Text under study

We here at Practically Harmless, of course, believe that supporting our troops means not bombing a country into a chaotic hellpit and sending them in undermanned, underarmed, and underarmored. But if you're going to be a doofus and do that anyway, we further believe that supporting our troops means taking care of them while they're there and after they come back. Which makes us really wonder about the morality of screwing with a veteran's medical diagnosis to deny him disability benefits:
on Town has spent the last few years fighting two battles, one against his body, the other against the US Army. Both began in October 2004 in Ramadi, Iraq. He was standing in the doorway of his battalion's headquarters when a 107-millimeter rocket struck two feet above his head....
Eventually the rocket shrapnel was removed from Town's neck and his ears stopped leaking blood. But his hearing never really recovered, and in many ways, neither has his life. A soldier honored twelve times during his seven years in uniform, Town has spent the last three struggling with deafness, memory failure and depression. By September 2006 he and the Army agreed he was no longer combat-ready.
But instead of sending Town to a medical board and discharging him because of his injuries, doctors at Fort Carson, Colorado, did something strange: They claimed Town's wounds were actually caused by a "personality disorder." Town was then booted from the Army and told that under a personality disorder discharge, he would never receive disability or medical benefits.
Town is not alone. A six-month investigation has uncovered multiple cases in which soldiers wounded in Iraq are suspiciously diagnosed as having a personality disorder, then prevented from collecting benefits....
He was fit enough to serve when he signed up in the first place, but by gum that deafness-depression-and-memory-failure-inducing personality disorder turned into a bitch when he got back from Iraq. Too bad, really. Morality's hell.
But that's only for soldiers who're injured badly enough to get booted out of the Army without benefits.
If you're only kinda injured, like, say, injured enough to need surgery, recovery, and physical therapy, your reward is... well, one out of three ain't bad.
Last November, Army Spc. Edgar Hernandez, a communications specialist with a unit of the Army's 3rd Infantry Division, had surgery on an ankle he had injured during physical training. After the surgery, doctors put his leg in a cast, and he was supposed to start physical therapy when that cast came off six weeks later.
But two days after his cast was removed, Army commanders decided it was more important to send him to a training site in a remote desert rather than let him stay at Fort Benning, Ga., to rehabilitate. In January, Hernandez was shipped to the National Training Center at Fort Irwin, Calif., where his unit, the 3,900-strong 3rd Brigade of the 3rd Infantry Division, was conducting a month of training in anticipation of leaving for Iraq in March. ...

Problem description
Can you write out the part of the piece on wounded soldiers denied benefits that opens with "Town is not" and closes with "from collecting benefits....", putting "yearlong inquiry" in place of "six-month investigation"?

Exercise data
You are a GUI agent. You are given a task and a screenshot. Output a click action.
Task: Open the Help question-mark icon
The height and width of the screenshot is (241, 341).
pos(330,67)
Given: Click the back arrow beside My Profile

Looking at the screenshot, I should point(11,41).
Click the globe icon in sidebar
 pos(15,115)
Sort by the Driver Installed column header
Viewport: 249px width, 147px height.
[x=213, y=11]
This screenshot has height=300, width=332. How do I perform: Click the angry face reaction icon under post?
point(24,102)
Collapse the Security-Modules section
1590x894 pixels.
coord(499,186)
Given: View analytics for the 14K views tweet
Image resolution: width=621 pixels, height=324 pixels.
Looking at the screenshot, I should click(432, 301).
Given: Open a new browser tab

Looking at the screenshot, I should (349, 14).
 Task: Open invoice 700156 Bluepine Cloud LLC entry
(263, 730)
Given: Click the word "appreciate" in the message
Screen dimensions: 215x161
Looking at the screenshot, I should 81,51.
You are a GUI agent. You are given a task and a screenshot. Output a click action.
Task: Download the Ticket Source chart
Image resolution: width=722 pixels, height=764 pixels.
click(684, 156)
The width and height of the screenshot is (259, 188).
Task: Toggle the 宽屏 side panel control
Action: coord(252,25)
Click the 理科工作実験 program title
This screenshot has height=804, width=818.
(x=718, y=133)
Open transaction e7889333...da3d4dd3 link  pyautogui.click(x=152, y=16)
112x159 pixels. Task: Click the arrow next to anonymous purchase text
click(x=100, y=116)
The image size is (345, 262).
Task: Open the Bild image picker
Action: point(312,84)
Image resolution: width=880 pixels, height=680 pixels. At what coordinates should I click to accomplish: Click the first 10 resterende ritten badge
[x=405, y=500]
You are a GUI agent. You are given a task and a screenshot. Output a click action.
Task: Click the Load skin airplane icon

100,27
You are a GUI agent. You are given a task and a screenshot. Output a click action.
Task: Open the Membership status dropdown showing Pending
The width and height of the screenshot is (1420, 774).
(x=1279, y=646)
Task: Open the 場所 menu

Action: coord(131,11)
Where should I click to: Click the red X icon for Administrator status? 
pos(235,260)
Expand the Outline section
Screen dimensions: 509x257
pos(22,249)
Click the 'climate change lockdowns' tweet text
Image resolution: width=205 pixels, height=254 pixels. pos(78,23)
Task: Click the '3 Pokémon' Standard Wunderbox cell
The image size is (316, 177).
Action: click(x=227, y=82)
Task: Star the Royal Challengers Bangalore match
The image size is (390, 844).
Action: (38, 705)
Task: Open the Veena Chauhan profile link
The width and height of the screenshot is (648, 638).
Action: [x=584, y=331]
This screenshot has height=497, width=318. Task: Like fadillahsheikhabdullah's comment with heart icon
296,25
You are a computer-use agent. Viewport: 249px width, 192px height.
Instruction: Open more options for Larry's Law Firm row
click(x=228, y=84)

Response
Town is not alone. A yearlong inquiry has uncovered multiple cases in which soldiers wounded in Iraq are suspiciously diagnosed as having a personality disorder, then prevented from collecting benefits....